_DATA RECORDS_.
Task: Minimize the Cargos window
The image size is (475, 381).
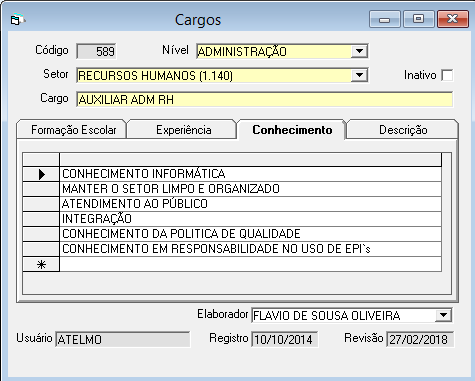Action: (x=385, y=19)
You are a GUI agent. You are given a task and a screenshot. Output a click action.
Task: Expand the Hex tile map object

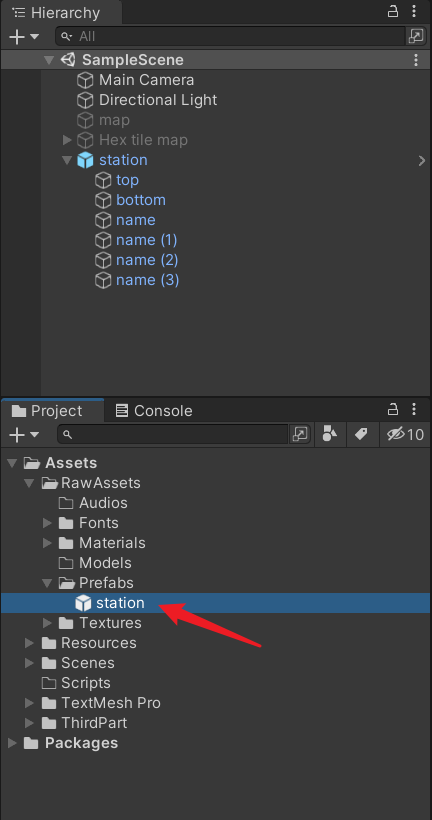(x=67, y=140)
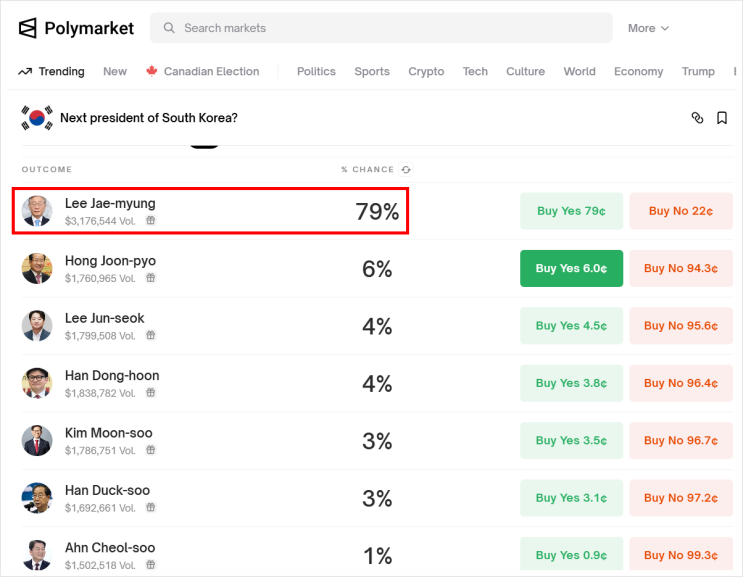Click gift icon beside Lee Jae-myung volume
Viewport: 743px width, 577px height.
tap(151, 220)
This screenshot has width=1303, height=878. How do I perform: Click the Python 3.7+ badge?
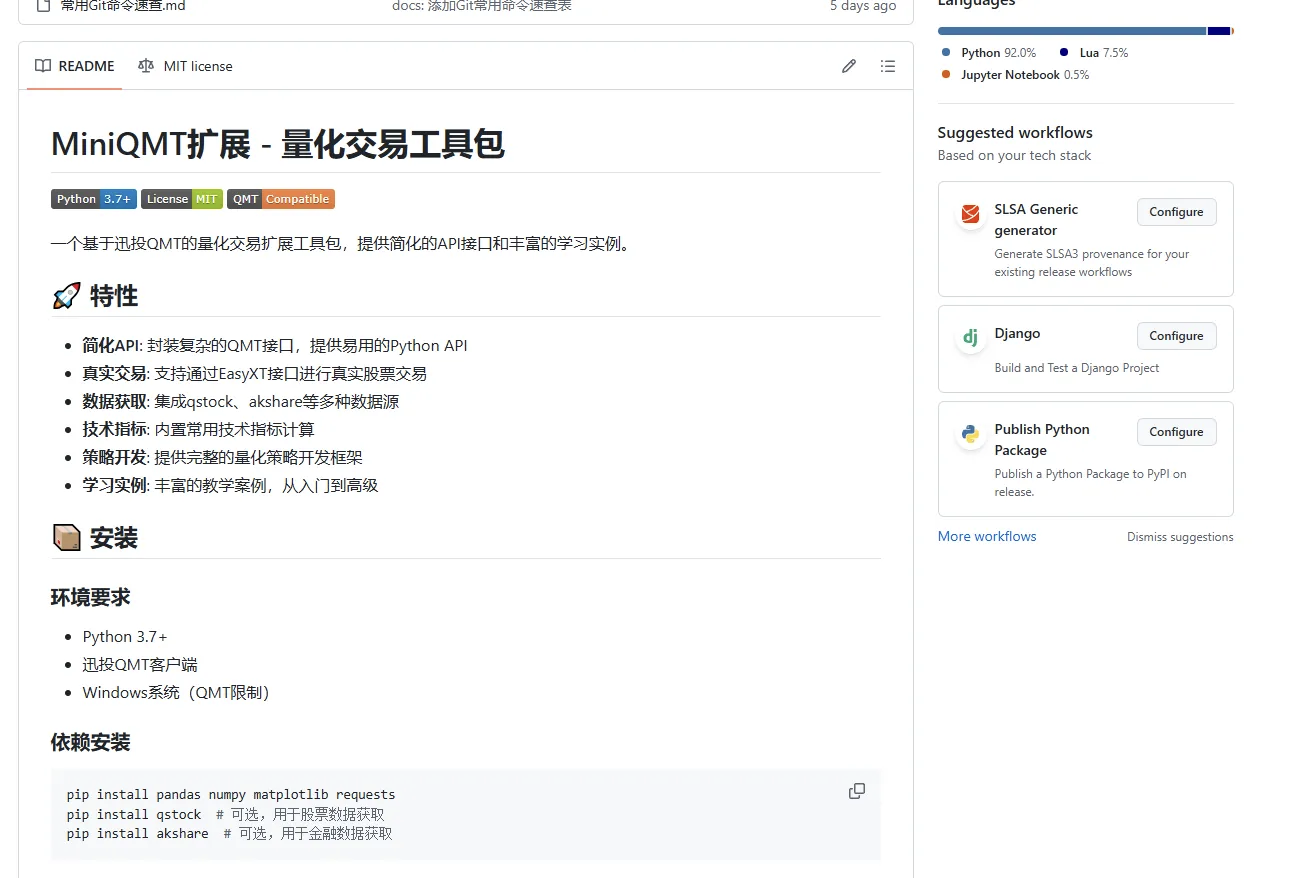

_BRIEF_. Could the entries above be printed again exactly, apart from the pictures?

_RESULT_.
Task: Minimize the Cargos window
The image size is (475, 381).
Action: (x=385, y=19)
You are a GUI agent. You are given a task and a screenshot. Output a click action.
Task: Expand the Hex tile map object

(x=67, y=140)
Click gift icon beside Lee Jae-myung volume
Viewport: 743px width, 577px height.
tap(151, 220)
This screenshot has width=1303, height=878. How do I perform: Click the Python 3.7+ badge?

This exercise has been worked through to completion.